Contrairement à ce que soutient la commune en défense, la circonstance que soit demandée la suspension de l'exécution d'une décision de résiliation d'une convention de mise à disposition d'une salle communale ne fait pas obstacle à la saisine du juge des référés sur le fondement des dispositions précitées de l'art. L. 521-2 du Code de justice administrative, lequel peut ordonner toutes mesures nécessaires à la sauvegarde d'une liberté fondamentale dans les conditions énoncées par cet article, dès lors que la décision contestée met en cause l'exercice effectif, par une commune, de la liberté de réunion, qui constitue une liberté fondamentale au sens de l'art. L. 521-2 du Code de justice administrative.
La liberté de réunion est une liberté fondamentale ; le caractère de liberté fondamentale s'attache également au droit pour un parti politique légalement constitué de tenir des réunions dans le cadre d'une campagne électorale ; un refus de mise à disposition d'une salle communale en vue d'y tenir une telle réunion ne peut légalement être opposé que pour des motifs tirés des exigences de l'ordre public ou des nécessités de l'administration des propriétés communales.
La commune de Clairvaux-les-Lacs soutient que la condition d'urgence, requise par les dispositions de l'art. L. 521-2 du Code de justice administrative n'est pas réunie, au motif que cette situation d'urgence serait imputable aux agissements de M. Silvestre, qui n'a pas indiqué lors de la location de la salle sa qualité de délégué départemental du Front National, ni la circonstance qu'il s'agissait d'une réunion tenue par Mme Le Pen, circonstances qui font craindre des risques de troubles à l'ordre public sur le territoire de la commune ; la décision contestée du 14 février 2017 a pour effet de s'opposer à une réunion organisée dans le cadre de la campagne pour l'élection présidentielle de Mme Le Pen, prévue et annoncée pour vendredi 17 février 2017 à 18 heures, compte tenu de l'absence de lieu de réunion alternatif ; la commune ne saurait utilement faire valoir que cette situation d'urgence serait imputable aux agissements de M. S, qui n'a mentionné dans sa demande de location ni sa qualité de délégué départemental du Front national, ni la présence de Mme Le Pen à cette réunion, dès lors qu'il ressort des termes de la décision contestée du 14 février que le maire aurait pris une décision de refus de location s'il avait été en possession de ces informations, à la date de la demande de réservation de la salle, le 1er février 2017 ; à la date à laquelle le juge des référés est appelé à statuer, la condition d'urgence est remplie, eu égard à la proximité de la date de cette réunion.
Si la lettre du 14 février 2017 du maire de Clairvaux-les-Lacs, adressée à M. S, mentionne qu'il aurait été plus honnête de sa part d'annoncer, lors de la réservation de la salle, ses véritables intentions, le vice du consentement, allégué en défense, ne constitue pas le motif de la résiliation du contrat de location, fondée sur les craintes de risques de troubles à l'ordre public, au visa de l'art.

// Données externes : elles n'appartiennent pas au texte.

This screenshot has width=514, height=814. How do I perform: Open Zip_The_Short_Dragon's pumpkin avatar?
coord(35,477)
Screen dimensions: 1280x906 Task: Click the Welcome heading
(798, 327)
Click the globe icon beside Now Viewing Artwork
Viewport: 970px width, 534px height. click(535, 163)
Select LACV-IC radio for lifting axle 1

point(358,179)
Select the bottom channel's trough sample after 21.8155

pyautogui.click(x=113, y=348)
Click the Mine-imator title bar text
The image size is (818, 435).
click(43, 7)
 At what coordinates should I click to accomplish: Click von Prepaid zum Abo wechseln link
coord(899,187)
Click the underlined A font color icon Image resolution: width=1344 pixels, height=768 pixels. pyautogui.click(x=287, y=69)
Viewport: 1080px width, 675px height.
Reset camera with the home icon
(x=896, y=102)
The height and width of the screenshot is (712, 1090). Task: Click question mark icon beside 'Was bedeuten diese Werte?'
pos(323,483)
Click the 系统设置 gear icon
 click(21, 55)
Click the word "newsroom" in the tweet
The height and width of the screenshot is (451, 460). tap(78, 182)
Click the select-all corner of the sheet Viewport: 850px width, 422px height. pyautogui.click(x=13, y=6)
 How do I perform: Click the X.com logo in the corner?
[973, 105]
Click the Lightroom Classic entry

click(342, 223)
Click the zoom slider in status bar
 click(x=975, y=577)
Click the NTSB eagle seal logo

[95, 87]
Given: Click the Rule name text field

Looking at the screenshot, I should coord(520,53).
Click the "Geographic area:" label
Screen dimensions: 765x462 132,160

L. 2212-2 du Code général des collectivités territoriales ;
Si la commune, lors de l'audience, a invoqué une communication téléphonique avec les services de la préfecture du Jura, qui auraient estimé que cette réunion pouvait rassembler 800 à 1 000 sympathisants du Front national, ainsi que 200 à 500 opposants, elle n'établit ni la réalité ni la fiabilité de cette estimation ; si des rassemblements d'opposants au Front National sont effectivement prévus, notamment par le collectif citoyen contre le FHaine, aucune pièce versée au dossier ne permet de remettre en cause leur caractère de rassemblement pacifique ; les risques de débordements ne sont pas établis, à la date à laquelle le juge des référés rend la présente décision, par la production au dossier d'échanges sur internet, nonobstant le caractère injurieux de certains d'entre eux ; que le maire n'établit pas que le concours de forces de sécurité, d'un format adapté, lui aurait été refusé par le préfet du Jura ; qu'en outre l'interdiction des manifestations projetées, si elles sont de nature à troubler l'ordre public, peut être décidée sur le fondement des dispositions de l'article L. 211-4 du code de la sécurité intérieure ; qu'au regard de l'ensemble de ces circonstances, les requérants sont fondés à soutenir que la décision du maire de Clairvaux-les-Lacs du 14 février 2017 porte une atteinte grave et manifestement illégale à la liberté de réunion, qui est une liberté fondamentale au sens de l'article L. 521-2 du Code de justice administrative ; il y a lieu de faire droit à la demande des requérants et de suspendre la décision du 14 février 2017 par laquelle le maire de Clairvaux-les-Lacs a annulé la réservation de la salle de fêtes communale en vue de la réunion publique du 17 février 2017 à 18 heures, d'enjoindre au maire de Clairvaux-les-Lacs de procéder à l'ouverture de cette salle pour permettre la tenue de la réunion publique, de remettre les clés à M. S et de procéder avec lui à l'état des lieux d'entrée au plus tard le 17 février à 14 heures.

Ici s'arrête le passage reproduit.